Nigeria, South Sudan, and Chad are said to have recorded extremely high maternal mortality rate in 2020.
This is according to the latest estimates released in a report by United Nations agencies.
The report titled ‘Trends in maternal mortality’, which tracked maternal deaths nationally, regionally and globally from 2000 to 2020, showed there were an estimated 287,000 maternal deaths worldwide in 2020.
The estimation marks only a slight decrease from 309,000 in 2016 when the Sustainable Development Goals came into effect.
The report read in part, “The regional-level burden of maternal mortality obscures important differences among countries and territories.
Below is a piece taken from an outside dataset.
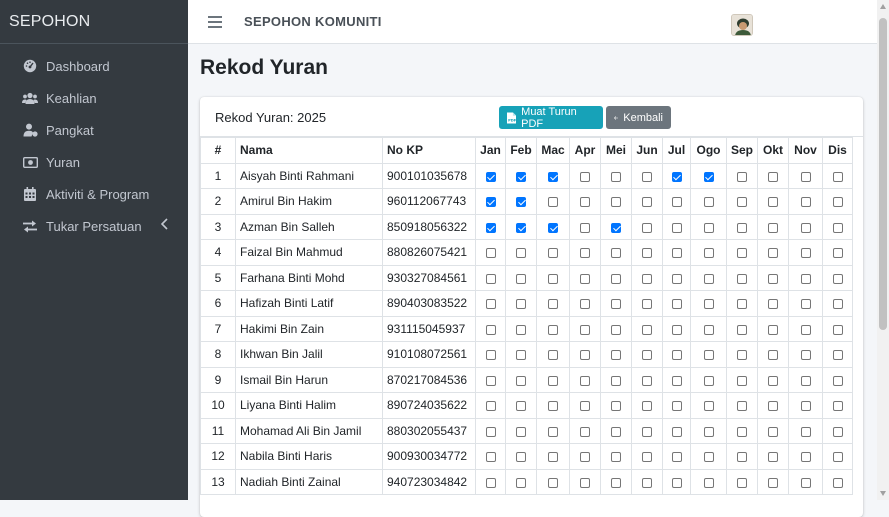  What do you see at coordinates (94, 226) in the screenshot?
I see `sidebar-item-tukar-persatuan: Tukar Persatuan` at bounding box center [94, 226].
Three countries – all in sub-Saharan Africa – were estimated to have extremely high Maternal Mortality Ratio in 2020 (over 1,000): South Sudan (1,223; UI 746 to 2009), Chad (1063; UI 772 to 1586) and Nigeria (1047; UI 793 to 1565).
“Outside the sub-Saharan African region, only one country, Haiti, had a high MMR (350; UI 239 to 550) and one country, Afghanistan, had a very high MMR (620; UI 406 to 1050) in 2020.”
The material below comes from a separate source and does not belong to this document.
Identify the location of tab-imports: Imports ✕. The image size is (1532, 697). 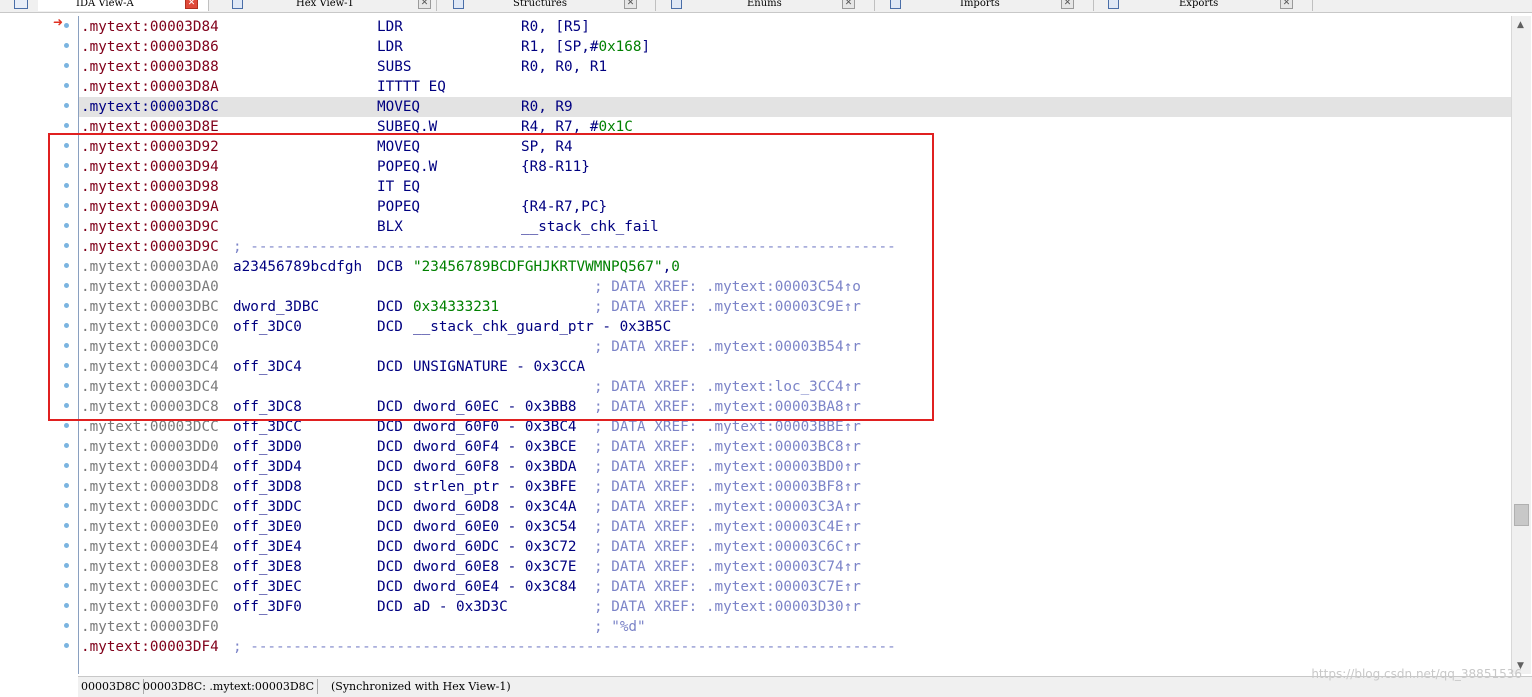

The report noted that Nigeria had the highest absolute number of maternal deaths, reflecting its larger population size.
Commenting on the report, the Director-General of the World Health Organisation, Dr. Tedros Ghebreyesus, said while pregnancy should be a time of immense hope and a positive experience for all women, it was tragically still a shockingly dangerous experience for millions around the world who lacked access to high quality, respectful health care.